Dr. Antonio Urbina, medical director of HIV/AIDS Education and Training at St. Vincent’s Comprehensive HIV Center in New York City, feels that the connections he makes with pharmaceutical representatives benefit his positive patients because they’re collaborative. “I see reps as part of the health care team,” says Dr. Urbina. “I look at them not as salespeople but as people that can supply me with scientific data. I have a higher expectation of them.”

Dr. Urbina says that in addition to meeting with sales reps, he also sits down with company scientists to discuss clinical trials, side effects and drug interactions. “I think years of dealing with physicians and seeing the commitment of the HIV community has shaped the companies,” he says. “We need them, as they need us.”

So what about the money being spent on docs? How much is too much? Does a pewter paperweight have the corrupting influence of a golf weekend? There are voluntary codes in place—the American Medical Association says that gifts must be either clearly educational or not exceed $100 in value—but there are also plenty of loopholes and gray areas. “You get wined and dined and told about this new drug…. And there have been studies that show that this affects prescribing practices,” says Mark Harrington, executive director of Treatment Action Group in New York City. One such study found that physicians who went on free trips to luxury resorts to participate in seminars were responsible for doubling or tripling prescriptions for the sponsor company over the next couple of years.

Lurie argues that the specifics of the HIV industry provide extra motivation on the part of drug companies to try and influence physicians. “There are lots of new drugs coming on the market, and that always creates a more competitive marketplace.” He adds: “In markets where lots of drugs are new—and expensive—there’s going to be very aggressive marketing, and I think that’s the case in HIV.” In a POZ.com poll, 61% said they believe their doctors accept some sort of gifts from pharmaceutical companies.

Eric Campbell, PhD, assistant professor of medicine at Boston’s Massachusetts General Hospital, believes the first step in clearing up questions about the ethics of gifts is requiring all pharmaceutical companies to report this kind of information. Campbell recently coauthored a study that found 94 percent of all physicians get some kind of goodies or extra pay from the drug industry, including free lunches, speaking fees and drug samples. “Drug companies benefit from [influencing docs with luxury],” he says. “If it didn’t work, they wouldn’t do it.”

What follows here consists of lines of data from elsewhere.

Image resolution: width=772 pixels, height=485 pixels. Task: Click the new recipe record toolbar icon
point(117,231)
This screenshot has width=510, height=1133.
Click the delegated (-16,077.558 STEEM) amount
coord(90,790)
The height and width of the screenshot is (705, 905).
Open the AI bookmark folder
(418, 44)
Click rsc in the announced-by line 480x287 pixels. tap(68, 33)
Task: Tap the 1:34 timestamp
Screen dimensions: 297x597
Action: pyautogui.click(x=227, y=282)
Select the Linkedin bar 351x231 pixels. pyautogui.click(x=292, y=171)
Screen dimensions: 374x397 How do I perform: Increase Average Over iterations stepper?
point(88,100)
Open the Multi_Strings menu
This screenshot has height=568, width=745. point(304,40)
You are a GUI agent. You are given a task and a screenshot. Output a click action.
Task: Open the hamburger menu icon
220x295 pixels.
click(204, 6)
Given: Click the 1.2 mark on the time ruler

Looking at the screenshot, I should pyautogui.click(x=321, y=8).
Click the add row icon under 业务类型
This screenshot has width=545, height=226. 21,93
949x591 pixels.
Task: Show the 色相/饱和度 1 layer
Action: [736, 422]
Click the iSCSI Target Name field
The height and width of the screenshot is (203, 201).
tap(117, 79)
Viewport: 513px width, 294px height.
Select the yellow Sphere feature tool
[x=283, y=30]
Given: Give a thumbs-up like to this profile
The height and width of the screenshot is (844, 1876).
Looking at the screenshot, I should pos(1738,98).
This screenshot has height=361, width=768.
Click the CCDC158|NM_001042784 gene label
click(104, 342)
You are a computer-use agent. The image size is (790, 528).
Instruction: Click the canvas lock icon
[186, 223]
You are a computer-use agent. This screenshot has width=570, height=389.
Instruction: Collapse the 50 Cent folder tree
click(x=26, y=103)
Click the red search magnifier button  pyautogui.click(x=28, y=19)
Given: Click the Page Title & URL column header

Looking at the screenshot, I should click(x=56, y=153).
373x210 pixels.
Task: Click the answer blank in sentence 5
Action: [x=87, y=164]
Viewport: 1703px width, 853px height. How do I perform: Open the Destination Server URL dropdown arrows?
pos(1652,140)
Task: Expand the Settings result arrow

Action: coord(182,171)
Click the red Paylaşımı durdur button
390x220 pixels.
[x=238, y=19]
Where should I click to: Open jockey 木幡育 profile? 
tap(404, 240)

Indeed, there is a movement afoot to try and deter undue influence by tracking pharma-doc ties. Five U.S. states and the District of Columbia currently require that physician gifts be reported, two of which (Minnesota and Vermont) make the information available to the public, according to Public Citizen’s Health Research Group.  And last year, similar legislation was proposed in 11 other states.

Campbell agrees with Dr. Urbina that physician-pharma friendship can be a good thing. He says that it may even be OK for a doctor to start prescribing more of a drug after attending a conference about it—if the doctor is an ethical one and determines that’s truly what his or her patients need.

What needs to be studied, Campbell says, is whether pharma gifts are doing any damage to people with HIV, with doctors switching patients to new drugs unnecessarily, for instance: “We won’t know what the true effect on patients is until we can link these things to actual patient data—not just prescribing data.”

In the sometimes unique field of HIV care, that may not be necessary. Harrington, for one, has confidence that the HIV community would nip major unethical practices in the bud. “In HIV, there’s a lot more oversight of the industry because the community is a lot more aware,” he says. “I don’t think the industry could get away with some of the more outrageous things [that go on] with other diseases.”